Proses peradilan yang melibatkan Al Amin Maksum, pengemudi ojek yang menggugat Gubernur Banten, Andra Soni, telah memasuki tahap mediasi. Keputusan ini diambil setelah majelis hakim menuntaskan pemeriksaan legal standing dari semua pihak yang terlibat dalam sidang di Pengadilan Negeri Pandeglang, yang berlangsung pada Selasa (10/3/2026).
Mediasi: Langkah Awal Menuju Solusi
Steven Christian Walukow, Hakim Ketua yang memimpin sidang, menegaskan bahwa sebelum kasus ini diproses lebih lanjut, semua pihak harus menjalani proses mediasi. Kebijakan ini merujuk pada Peraturan Mahkamah Agung Nomor 1 Tahun 2016.

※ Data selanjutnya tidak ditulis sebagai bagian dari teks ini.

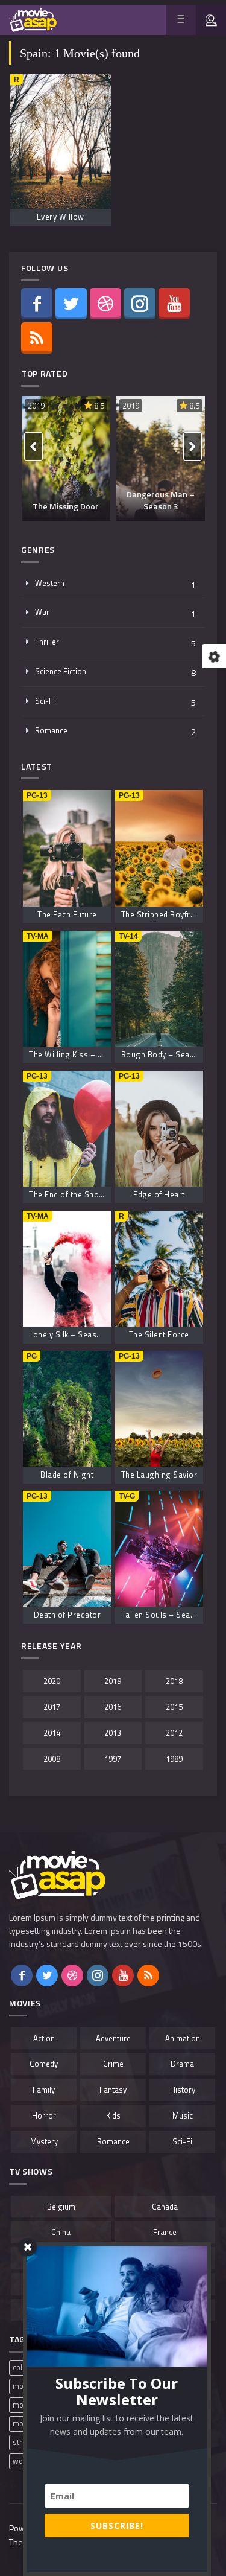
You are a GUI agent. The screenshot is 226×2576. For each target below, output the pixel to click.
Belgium (61, 2207)
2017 (51, 1707)
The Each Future (67, 914)
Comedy (44, 2064)
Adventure (113, 2038)
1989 (174, 1759)
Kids (113, 2115)
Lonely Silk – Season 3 (71, 1334)
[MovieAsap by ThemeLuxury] (33, 20)
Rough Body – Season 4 (166, 1054)
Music (182, 2115)
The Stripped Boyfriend (163, 914)
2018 (174, 1681)
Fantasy (113, 2089)
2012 (174, 1733)
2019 (36, 406)
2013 (112, 1733)
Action (44, 2038)
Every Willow (60, 217)
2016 (112, 1707)
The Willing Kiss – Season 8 (81, 1054)
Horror (44, 2115)
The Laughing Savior (159, 1474)
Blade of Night (66, 1474)
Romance (51, 730)
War (42, 612)
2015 (174, 1707)
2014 (51, 1733)
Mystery (44, 2141)
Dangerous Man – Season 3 (161, 500)
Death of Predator (67, 1614)
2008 (51, 1759)
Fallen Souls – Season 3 (166, 1614)
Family (44, 2089)
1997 (112, 1759)
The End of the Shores (70, 1194)
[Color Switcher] (214, 656)
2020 (51, 1681)
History (182, 2089)
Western (49, 583)
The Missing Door (66, 506)
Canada (165, 2207)
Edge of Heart (159, 1194)
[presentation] (33, 446)
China (61, 2232)
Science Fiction (60, 671)
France (165, 2232)
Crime (113, 2064)
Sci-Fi (45, 701)
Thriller (47, 642)
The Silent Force (159, 1334)
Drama (182, 2064)
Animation (182, 2038)
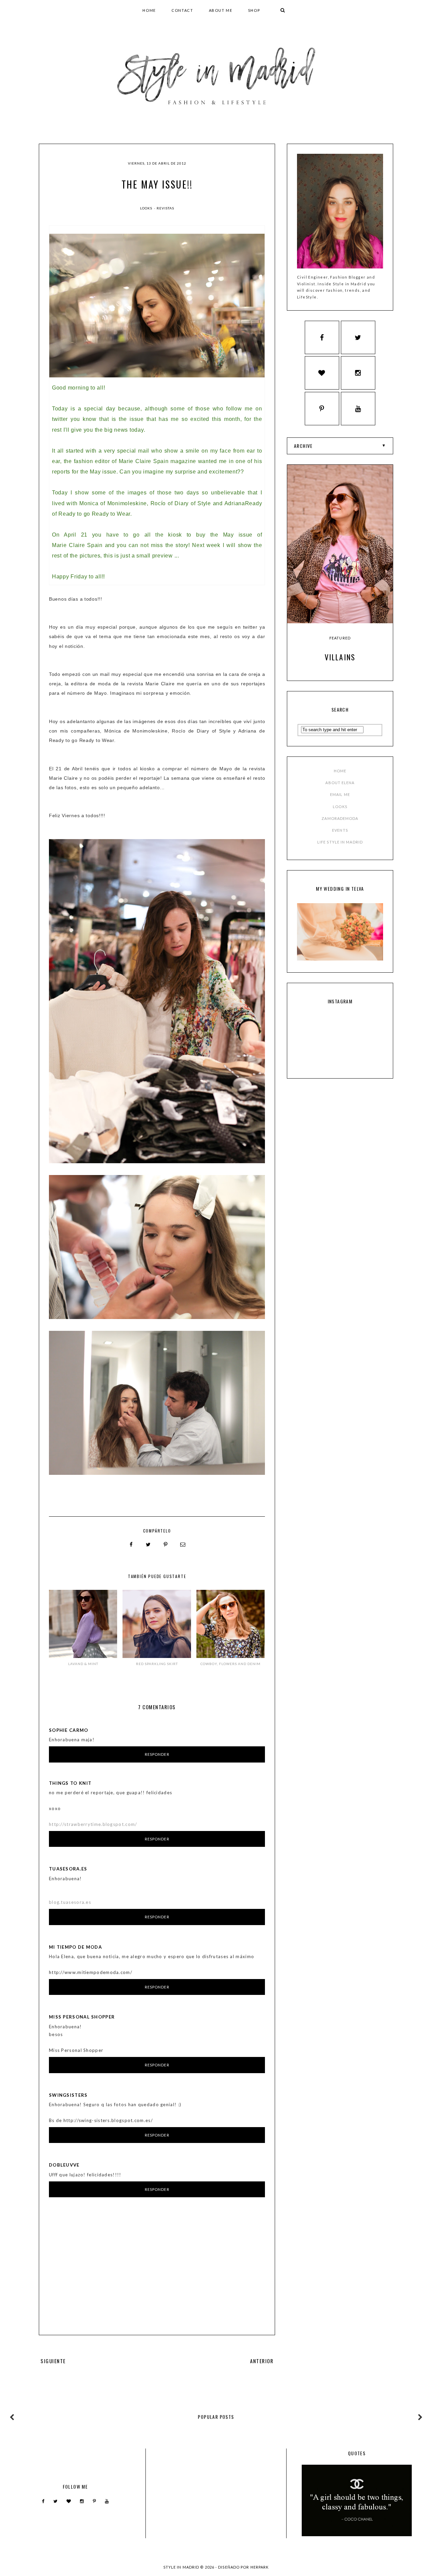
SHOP (254, 10)
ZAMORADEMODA (340, 818)
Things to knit (70, 1783)
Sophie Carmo (68, 1730)
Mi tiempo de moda (75, 1947)
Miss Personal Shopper (82, 2017)
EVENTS (340, 830)
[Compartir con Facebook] (131, 1545)
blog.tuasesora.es (70, 1902)
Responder (157, 1754)
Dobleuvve (64, 2165)
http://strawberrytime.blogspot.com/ (93, 1824)
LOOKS (340, 806)
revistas (165, 208)
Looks (146, 208)
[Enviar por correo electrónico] (183, 1545)
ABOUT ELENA (339, 782)
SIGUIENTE (53, 2361)
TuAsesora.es (68, 1868)
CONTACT (182, 10)
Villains (340, 657)
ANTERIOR (261, 2361)
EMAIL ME (340, 794)
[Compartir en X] (148, 1545)
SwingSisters (68, 2095)
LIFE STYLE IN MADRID (340, 842)
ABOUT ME (221, 10)
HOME (149, 10)
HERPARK (259, 2567)
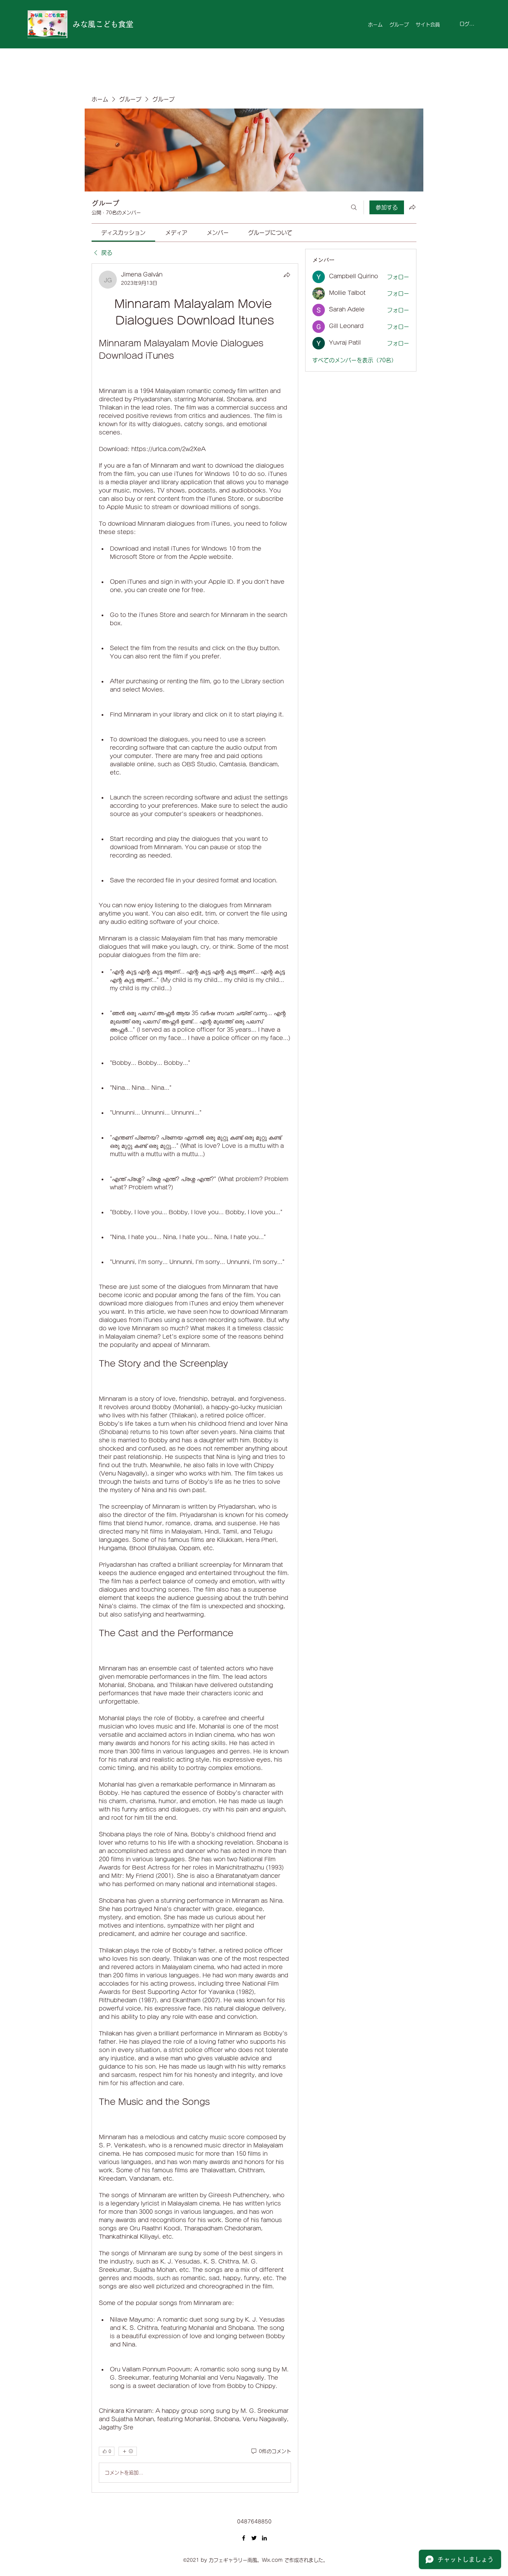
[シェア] (287, 275)
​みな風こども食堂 (103, 24)
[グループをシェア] (412, 207)
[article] (195, 1378)
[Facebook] (243, 2538)
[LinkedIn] (264, 2538)
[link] (123, 232)
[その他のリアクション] (128, 2451)
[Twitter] (254, 2538)
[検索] (354, 207)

“Kita harus melewati tahap mediasi sebelum kita melanjutkan kasus ini. Semua pihak yang terlibat dalam kasus ini telah hadir. Apakah kita siap untuk melanjutkan ke tahap mediasi atau menunggu dokumen-dokumen yang menjadi keberatan dari penggugat,” ujar Steven dalam sidang tersebut.
Menunjuk Mediator
Setelah semua pihak sepakat untuk melanjutkan ke tahap mediasi, majelis hakim menunjuk mediator yang akan memfasilitasi proses tersebut. “Untuk efisiensi waktu, kami menunjuk hakim yang telah memiliki sertifikat mediator, yaitu Iskandar Dzulqornain, untuk memediasi kasus ini,” jelas Steven.
Jadwal Mediasi
Ayi Erlangga, kuasa hukum Al Amin Maksum, mengungkapkan bahwa pihak mediator telah menetapkan jadwal mediasi pada tanggal 31 Maret 2026. Mediasi ini akan melibatkan semua pihak yang terkait dalam kasus ini.
“Mediator menyarankan agar semua prinsipal juga hadir, mulai dari Pak Gubernur, Bupati, hingga semua tergugat lainnya. Tujuannya adalah agar bisa ada diskusi yang mendalam dan emosional antara pemimpin dengan masyarakatnya,” kata Ayi.
Harapan dari Proses Mediasi
Proses mediasi ini diharapkan dapat menghasilkan solusi yang adil dan memuaskan semua pihak. Semoga proses ini bisa menjadi langkah awal menuju solusi yang bisa memperbaiki hubungan antara para pengemudi ojek dengan pemerintah daerah Banten.
Mediasi adalah proses penting yang dapat membantu mencegah konflik menjadi lebih besar. Dengan adanya mediasi, semua pihak dapat mengekspresikan pendapat dan keberatan mereka secara konstruktif dan mendapatkan solusi yang adil dari permasalahan yang ada.
Ke depannya, kita berharap proses mediasi ini bisa menjadi contoh bagi kasus-kasus yang serupa dan bisa membantu menyelesaikan konflik yang ada di masyarakat dengan lebih cepat dan efisien.